### [AIM]
Arrange the entries below as a Markdown table with the columns Row and Line, starting with the line that contains "Open unlockpassword99.com breadcrumb URL" and going on through the line that contains "pyautogui.click(x=27, y=226)". Number each row and leave out blank lines.

### [SUPPLIED ENTRIES]
━━━━━━━━━━

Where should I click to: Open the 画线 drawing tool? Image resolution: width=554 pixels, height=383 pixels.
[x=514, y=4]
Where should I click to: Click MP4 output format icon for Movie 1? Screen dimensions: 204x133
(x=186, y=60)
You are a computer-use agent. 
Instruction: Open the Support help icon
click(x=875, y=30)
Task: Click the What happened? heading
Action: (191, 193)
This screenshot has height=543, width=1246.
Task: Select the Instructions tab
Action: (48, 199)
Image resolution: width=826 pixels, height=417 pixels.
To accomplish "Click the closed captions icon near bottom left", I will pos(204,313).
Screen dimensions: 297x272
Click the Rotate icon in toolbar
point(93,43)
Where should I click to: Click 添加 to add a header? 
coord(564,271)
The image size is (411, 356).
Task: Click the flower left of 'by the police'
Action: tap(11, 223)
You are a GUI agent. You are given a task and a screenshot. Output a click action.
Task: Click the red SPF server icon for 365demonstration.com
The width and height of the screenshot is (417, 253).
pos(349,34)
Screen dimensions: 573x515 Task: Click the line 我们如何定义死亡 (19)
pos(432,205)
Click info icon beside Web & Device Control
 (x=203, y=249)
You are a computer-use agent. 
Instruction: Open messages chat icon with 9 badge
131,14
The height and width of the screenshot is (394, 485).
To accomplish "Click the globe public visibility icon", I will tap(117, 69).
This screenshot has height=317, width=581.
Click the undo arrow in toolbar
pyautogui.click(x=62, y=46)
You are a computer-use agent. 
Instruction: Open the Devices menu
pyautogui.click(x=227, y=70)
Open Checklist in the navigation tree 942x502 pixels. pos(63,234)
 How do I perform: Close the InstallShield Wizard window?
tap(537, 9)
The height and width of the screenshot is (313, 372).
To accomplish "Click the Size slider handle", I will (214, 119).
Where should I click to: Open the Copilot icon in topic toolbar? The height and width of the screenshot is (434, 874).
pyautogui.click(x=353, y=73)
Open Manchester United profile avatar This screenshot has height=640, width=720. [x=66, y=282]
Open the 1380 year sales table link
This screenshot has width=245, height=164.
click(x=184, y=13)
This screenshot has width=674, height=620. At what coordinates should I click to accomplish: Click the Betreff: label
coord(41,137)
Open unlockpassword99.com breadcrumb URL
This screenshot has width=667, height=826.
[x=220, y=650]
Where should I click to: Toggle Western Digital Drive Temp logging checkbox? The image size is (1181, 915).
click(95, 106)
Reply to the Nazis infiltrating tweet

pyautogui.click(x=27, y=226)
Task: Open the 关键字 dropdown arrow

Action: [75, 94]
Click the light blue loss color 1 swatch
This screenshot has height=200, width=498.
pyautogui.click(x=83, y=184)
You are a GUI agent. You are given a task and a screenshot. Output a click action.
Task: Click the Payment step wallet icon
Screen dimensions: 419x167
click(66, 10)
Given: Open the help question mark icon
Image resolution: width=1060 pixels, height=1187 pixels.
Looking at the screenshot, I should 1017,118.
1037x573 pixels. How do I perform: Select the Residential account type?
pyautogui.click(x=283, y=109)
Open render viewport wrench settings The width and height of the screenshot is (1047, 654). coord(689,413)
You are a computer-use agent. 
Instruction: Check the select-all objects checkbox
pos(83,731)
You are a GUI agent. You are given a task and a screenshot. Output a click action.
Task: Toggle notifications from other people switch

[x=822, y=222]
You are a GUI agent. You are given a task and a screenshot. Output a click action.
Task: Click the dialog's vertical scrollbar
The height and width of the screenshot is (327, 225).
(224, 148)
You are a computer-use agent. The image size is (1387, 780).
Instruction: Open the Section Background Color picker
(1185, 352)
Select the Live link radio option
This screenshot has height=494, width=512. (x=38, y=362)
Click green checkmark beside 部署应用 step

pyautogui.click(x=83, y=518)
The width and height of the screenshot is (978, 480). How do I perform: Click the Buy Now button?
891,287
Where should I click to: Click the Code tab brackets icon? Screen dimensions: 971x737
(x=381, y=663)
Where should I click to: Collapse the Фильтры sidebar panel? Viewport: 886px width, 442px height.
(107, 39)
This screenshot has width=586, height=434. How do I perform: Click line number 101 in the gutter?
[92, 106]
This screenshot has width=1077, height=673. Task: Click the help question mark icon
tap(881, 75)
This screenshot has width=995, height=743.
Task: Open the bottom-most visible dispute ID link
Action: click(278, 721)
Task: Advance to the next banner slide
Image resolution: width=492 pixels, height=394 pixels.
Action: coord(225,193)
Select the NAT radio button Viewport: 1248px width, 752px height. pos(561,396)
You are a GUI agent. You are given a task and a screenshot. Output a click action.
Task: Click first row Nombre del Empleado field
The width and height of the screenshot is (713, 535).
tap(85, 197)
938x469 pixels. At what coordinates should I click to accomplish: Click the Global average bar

━━━━━━━━━━

### [COMPLETE OUTPUT]
| Row | Line |
|---|---|
| 1 | Open unlockpassword99.com breadcrumb URL |
| 2 | This screenshot has width=667, height=826. |
| 3 | [x=220, y=650] |
| 4 | Where should I click to: Toggle Western Digital Drive Temp logging checkbox? The image size is (1181, 915). |
| 5 | click(95, 106) |
| 6 | Reply to the Nazis infiltrating tweet |
| 7 | pyautogui.click(x=27, y=226) |